= Trenton Six =

Six African-American men convicted of murder in a 1948 trial

The Trenton Six was the group name of six African-American men arrested for murdering an elderly white shopkeeper in January 1948 in Trenton, New Jersey. In August of that year, an all-white jury convicted the six men of murder and sentenced them to death.

The case became a civil rights cause célèbre due to alleged injustices committed after the men's arrests as well as questions about the fairness of their trial. The NAACP and Civil Rights Congress dispatched legal teams to appeal the convictions to the New Jersey Supreme Court. The court found fault with the trial judge's jury instructions and remanded the case for retrial. The second trial in early 1951 ended in a mistrial. In the third trial, which concluded in June 1951, four of the defendants were acquitted. The other two, Collis English and Ralph Cooper, were again convicted of murder, but this time the jury recommended mercy – life in prison rather than execution.

Civil rights groups once more appealed to the state Supreme Court, which again found fault with the proceedings and ordered a retrial. Before that could occur, English died in prison in December 1952. Cooper then changed his plea from "not guilty" to "no defense" and implicated the other five men in the crime. He was given 6-10 years, and paroled in 1954 because of time served.

==Crime==
On the morning of January 27, 1948, 72-year-old William Horner opened his second-hand furniture store as usual. It was located at 213 North Broad Street in downtown Trenton, and was connected to his living quarters. His common-law wife Elizabeth also worked in the store. Shortly after it opened, several young African-American men entered, saying they wanted to buy a mattress and stove. One or more of them killed Horner by beating him over the head with a soda bottle in the back room of the store. They robbed him of approximately $50. Mrs. Horner was knocked to the floor by the men, but she soon managed to crawl to the front door and call for help.

Frank Eldracher, a cigar salesman, was passing by, walking to his car. He saw Mrs. Horner in distress and ran to get the police. In subsequent questioning, she said that three light-skinned Negro teenagers had assaulted her and her husband. Eldracher testified that he observed two light-skinned Negroes come out of the store. Virginia Barclay, who lived across the street, said she witnessed three Negro teenagers "run from the direction of the store and jump into a four-door green 1936 Plymouth sedan in which a fourth youth was sitting."
========
Rewrite the part of the Trenton Six text that opens with the words "The case became" and closes with "rather than execution.", replacing "New Jersey Supreme Court" with "state's highest court".
========
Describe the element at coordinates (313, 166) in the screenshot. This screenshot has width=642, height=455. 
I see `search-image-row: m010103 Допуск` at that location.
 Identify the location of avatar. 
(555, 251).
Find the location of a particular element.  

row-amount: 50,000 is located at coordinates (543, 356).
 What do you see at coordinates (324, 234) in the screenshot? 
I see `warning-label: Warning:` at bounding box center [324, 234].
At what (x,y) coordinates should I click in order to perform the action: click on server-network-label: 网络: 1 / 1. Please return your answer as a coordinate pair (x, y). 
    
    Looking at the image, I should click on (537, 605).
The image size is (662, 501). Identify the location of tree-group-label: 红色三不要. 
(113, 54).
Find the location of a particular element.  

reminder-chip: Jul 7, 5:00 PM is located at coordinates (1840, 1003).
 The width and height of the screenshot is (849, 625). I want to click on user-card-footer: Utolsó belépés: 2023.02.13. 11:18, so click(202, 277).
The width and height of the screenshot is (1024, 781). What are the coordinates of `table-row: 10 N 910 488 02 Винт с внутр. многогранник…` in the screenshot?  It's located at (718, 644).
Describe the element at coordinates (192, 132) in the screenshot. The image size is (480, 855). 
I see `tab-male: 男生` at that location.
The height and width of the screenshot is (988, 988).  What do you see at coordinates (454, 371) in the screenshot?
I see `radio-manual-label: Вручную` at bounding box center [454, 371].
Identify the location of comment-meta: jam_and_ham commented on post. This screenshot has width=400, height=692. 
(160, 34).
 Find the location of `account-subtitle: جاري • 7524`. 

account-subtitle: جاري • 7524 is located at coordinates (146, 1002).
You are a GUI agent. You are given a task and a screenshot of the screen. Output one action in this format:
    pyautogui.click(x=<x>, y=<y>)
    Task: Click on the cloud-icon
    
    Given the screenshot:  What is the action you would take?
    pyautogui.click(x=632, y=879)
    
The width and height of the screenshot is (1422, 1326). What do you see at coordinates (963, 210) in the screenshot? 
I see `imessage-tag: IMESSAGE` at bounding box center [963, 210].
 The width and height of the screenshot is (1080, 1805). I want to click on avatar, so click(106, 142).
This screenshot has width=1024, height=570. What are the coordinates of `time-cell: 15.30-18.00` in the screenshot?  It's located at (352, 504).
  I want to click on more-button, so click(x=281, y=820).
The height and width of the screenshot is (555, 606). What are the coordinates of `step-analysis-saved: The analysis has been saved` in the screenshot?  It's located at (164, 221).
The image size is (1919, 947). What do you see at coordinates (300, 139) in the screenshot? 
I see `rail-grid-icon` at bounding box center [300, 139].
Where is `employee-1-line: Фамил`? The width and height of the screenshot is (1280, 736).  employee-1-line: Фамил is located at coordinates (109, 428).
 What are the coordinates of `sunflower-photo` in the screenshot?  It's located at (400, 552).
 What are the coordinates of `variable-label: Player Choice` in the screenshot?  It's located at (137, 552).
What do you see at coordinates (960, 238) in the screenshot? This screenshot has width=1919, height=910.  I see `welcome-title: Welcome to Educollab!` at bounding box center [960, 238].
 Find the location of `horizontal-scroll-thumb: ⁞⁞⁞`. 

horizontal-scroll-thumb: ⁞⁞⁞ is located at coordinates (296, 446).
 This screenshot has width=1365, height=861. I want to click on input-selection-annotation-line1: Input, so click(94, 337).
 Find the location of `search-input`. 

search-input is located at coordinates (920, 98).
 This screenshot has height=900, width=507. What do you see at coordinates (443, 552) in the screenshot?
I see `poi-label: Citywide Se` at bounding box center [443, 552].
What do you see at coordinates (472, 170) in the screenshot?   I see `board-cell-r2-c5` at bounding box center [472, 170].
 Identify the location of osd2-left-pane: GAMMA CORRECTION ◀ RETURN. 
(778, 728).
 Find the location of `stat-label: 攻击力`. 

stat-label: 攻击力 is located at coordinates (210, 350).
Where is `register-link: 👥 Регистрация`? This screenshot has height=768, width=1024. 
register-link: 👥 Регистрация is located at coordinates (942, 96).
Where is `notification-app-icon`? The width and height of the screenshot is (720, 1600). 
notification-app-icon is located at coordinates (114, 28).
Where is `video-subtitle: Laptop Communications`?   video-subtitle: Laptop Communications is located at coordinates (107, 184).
========
*REPLY TO THE TASK*.
The case became a civil rights cause célèbre due to alleged injustices committed after the men's arrests as well as questions about the fairness of their trial. The NAACP and Civil Rights Congress dispatched legal teams to appeal the convictions to the state's highest court. The court found fault with the trial judge's jury instructions and remanded the case for retrial. The second trial in early 1951 ended in a mistrial. In the third trial, which concluded in June 1951, four of the defendants were acquitted. The other two, Collis English and Ralph Cooper, were again convicted of murder, but this time the jury recommended mercy – life in prison rather than execution.